Moody's attorney, Iowa State disagree on university ruling
DES MOINES, Iowa (AP) An attorney for former Iowa State women's basketball player Nikki Moody said Tuesday that his firm disagrees with the university's finding that it was unable to substantiate her complaints of racial discrimination.
Moody has sued coach Bill Fennelly, the university and the state for racial discrimination and retaliation. Moody claims she was constantly harassed and discriminated against while playing for Fennelly from 2012-15.
Iowa State responded to the lawsuit Monday, saying that it ''takes issue with the allegations and looks forward to responding in full to the lawsuit.'' The school said Moody took her complaints to athletics officials roughly a year ago.
The university referred Moody to the university's Office of Equal Opportunity, which conducted an investigation that it said didn't validate her claims.
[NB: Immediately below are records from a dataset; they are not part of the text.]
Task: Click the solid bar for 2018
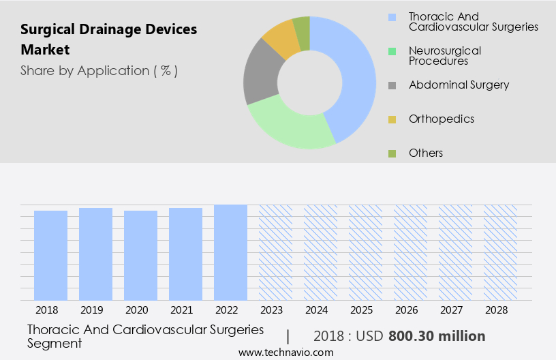click(x=50, y=255)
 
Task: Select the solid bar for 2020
click(x=140, y=255)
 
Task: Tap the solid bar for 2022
click(x=230, y=252)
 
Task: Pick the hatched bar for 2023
click(x=275, y=252)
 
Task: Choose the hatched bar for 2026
click(x=410, y=252)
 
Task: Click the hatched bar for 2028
click(x=500, y=252)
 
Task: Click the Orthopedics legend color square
click(x=392, y=119)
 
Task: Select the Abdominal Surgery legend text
click(x=459, y=85)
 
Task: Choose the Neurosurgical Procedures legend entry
click(x=444, y=56)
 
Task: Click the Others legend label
click(x=426, y=153)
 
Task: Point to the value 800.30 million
click(x=437, y=336)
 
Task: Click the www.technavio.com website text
click(x=286, y=352)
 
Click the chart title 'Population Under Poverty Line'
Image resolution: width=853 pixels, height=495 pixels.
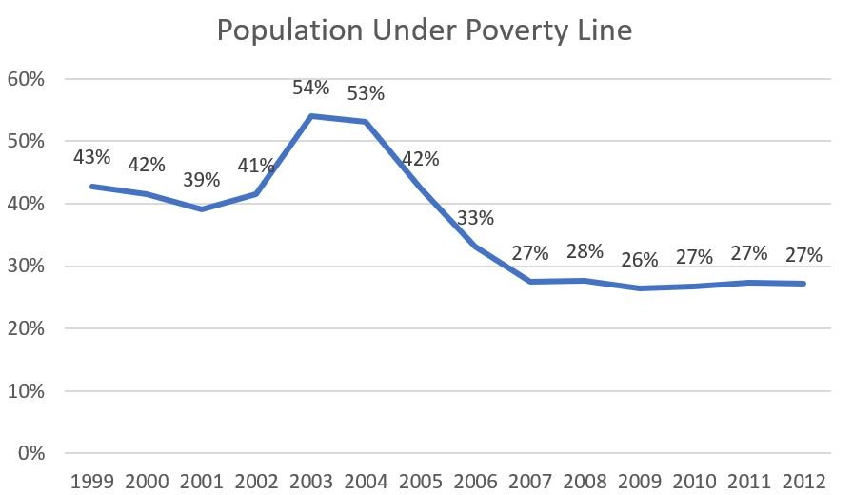425,30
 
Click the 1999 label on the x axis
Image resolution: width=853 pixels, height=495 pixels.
92,480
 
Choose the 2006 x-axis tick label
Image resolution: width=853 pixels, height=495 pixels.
475,480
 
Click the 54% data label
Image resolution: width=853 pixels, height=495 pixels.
311,89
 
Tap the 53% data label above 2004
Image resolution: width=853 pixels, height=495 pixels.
366,93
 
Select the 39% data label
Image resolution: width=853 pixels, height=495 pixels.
202,180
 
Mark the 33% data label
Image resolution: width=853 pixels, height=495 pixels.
475,218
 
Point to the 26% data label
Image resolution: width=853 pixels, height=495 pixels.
639,259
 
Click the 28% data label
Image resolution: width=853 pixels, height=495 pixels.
585,251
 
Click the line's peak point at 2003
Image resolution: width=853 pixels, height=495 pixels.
311,116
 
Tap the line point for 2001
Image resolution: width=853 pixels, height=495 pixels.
202,209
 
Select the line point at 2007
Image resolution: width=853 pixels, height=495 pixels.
529,282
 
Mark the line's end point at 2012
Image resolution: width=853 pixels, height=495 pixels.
803,284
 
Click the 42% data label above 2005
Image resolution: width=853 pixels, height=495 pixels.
421,159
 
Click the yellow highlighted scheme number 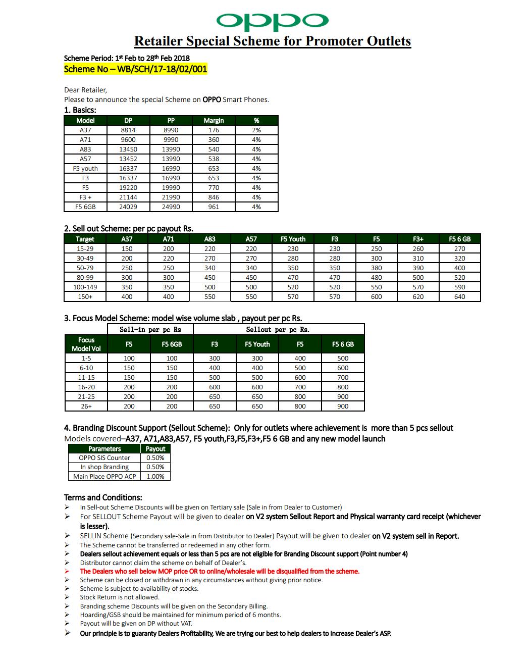pos(135,69)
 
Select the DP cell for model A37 pos(128,130)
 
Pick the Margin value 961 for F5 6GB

Her attorney, Nate Borland, said the two sides also participated in a mediation conducted by the Iowa Civil Rights Commission in January, but they were unable to agree.
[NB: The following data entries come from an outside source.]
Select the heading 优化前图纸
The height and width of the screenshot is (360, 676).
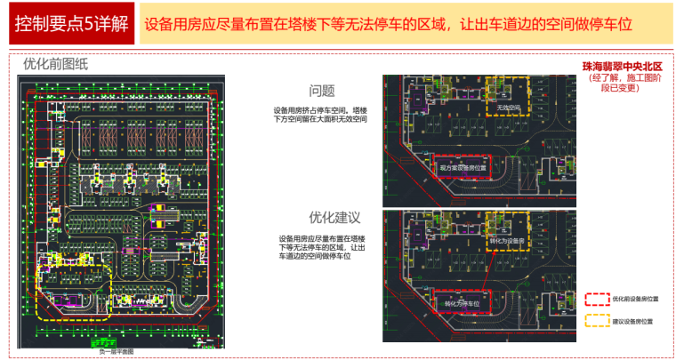click(56, 65)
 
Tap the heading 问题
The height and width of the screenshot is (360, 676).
click(322, 91)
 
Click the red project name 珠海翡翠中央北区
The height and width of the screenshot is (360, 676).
click(623, 67)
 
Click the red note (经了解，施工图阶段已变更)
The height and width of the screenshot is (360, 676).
click(623, 84)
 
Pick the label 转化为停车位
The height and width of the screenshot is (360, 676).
click(463, 303)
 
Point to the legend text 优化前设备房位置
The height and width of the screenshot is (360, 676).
click(637, 300)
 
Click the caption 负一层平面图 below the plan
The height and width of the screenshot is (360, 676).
click(117, 352)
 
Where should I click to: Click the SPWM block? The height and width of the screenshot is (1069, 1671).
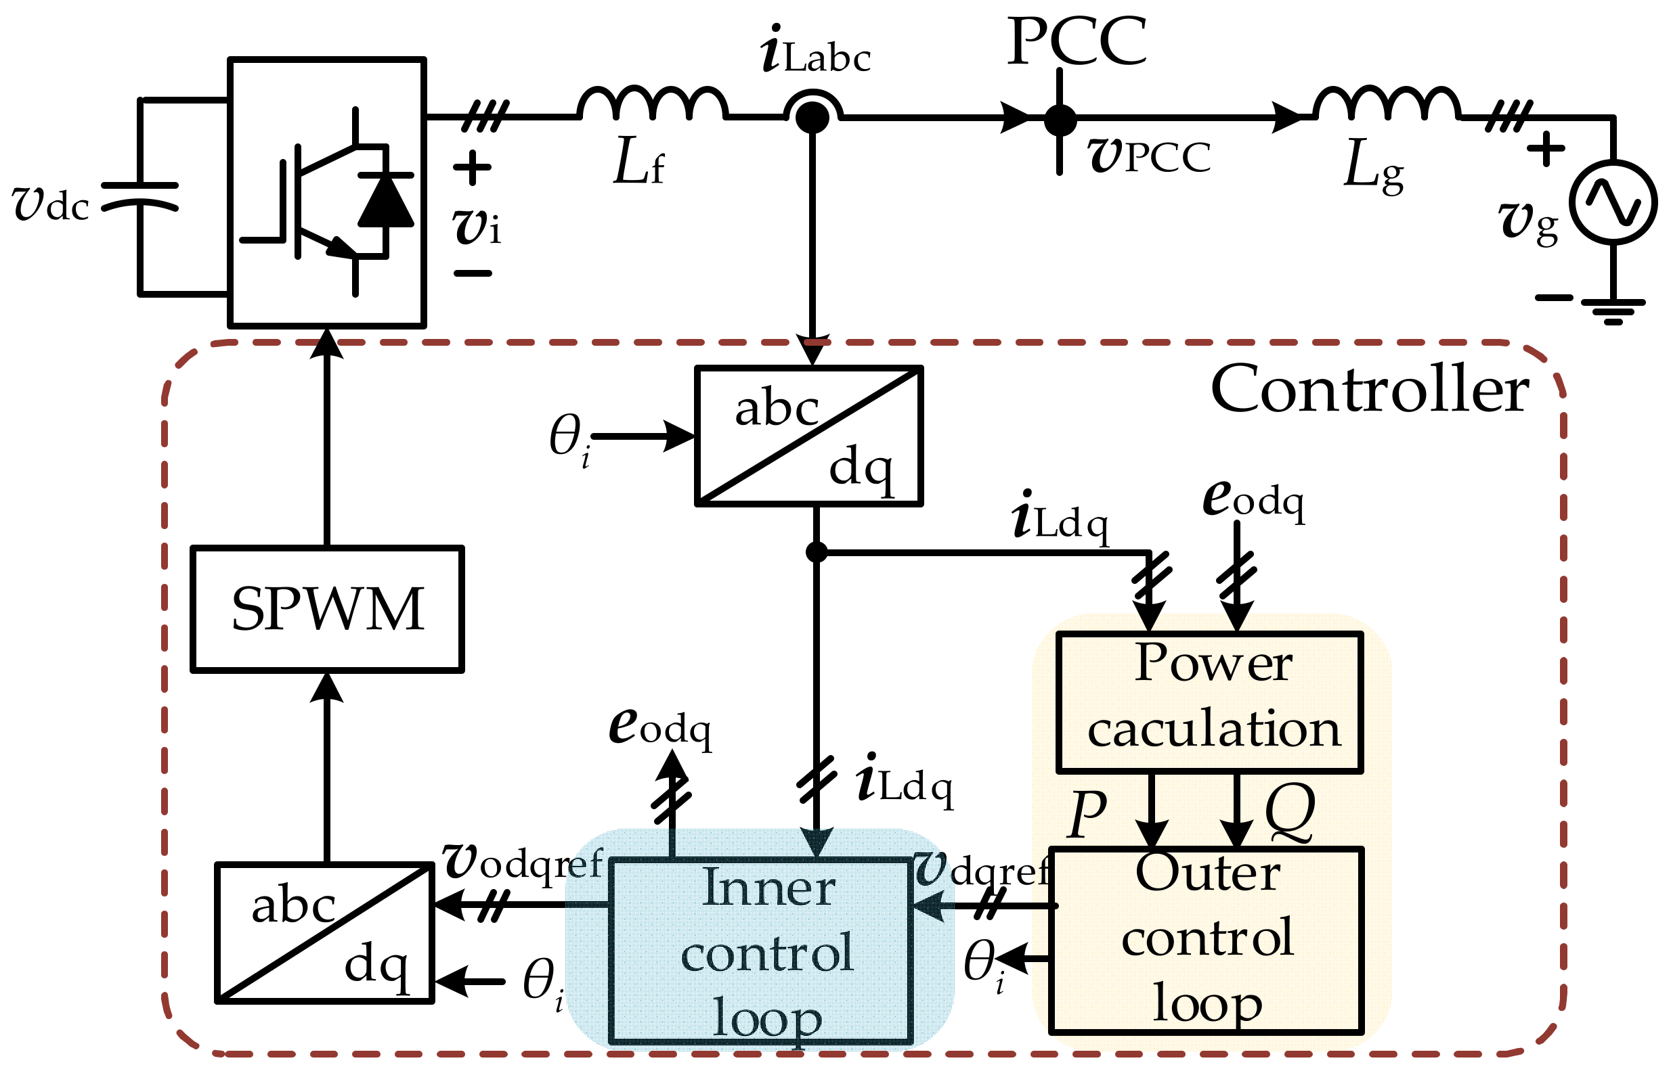326,610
The next step in Moody's lawsuit will be a discovery conference between the two sides, followed by depositions ahead of a trial. Borland said he expects the case won't proceed to trial for 12-18 months.
''We look forward to working this through the courts, and we trust that an Iowa jury is going to find justice for Nikki,'' Borland said.
Fennelly, who has coached at Iowa State since 1995 and guided the team to 16 NCAA Tournament appearances, has yet to comment on the suit.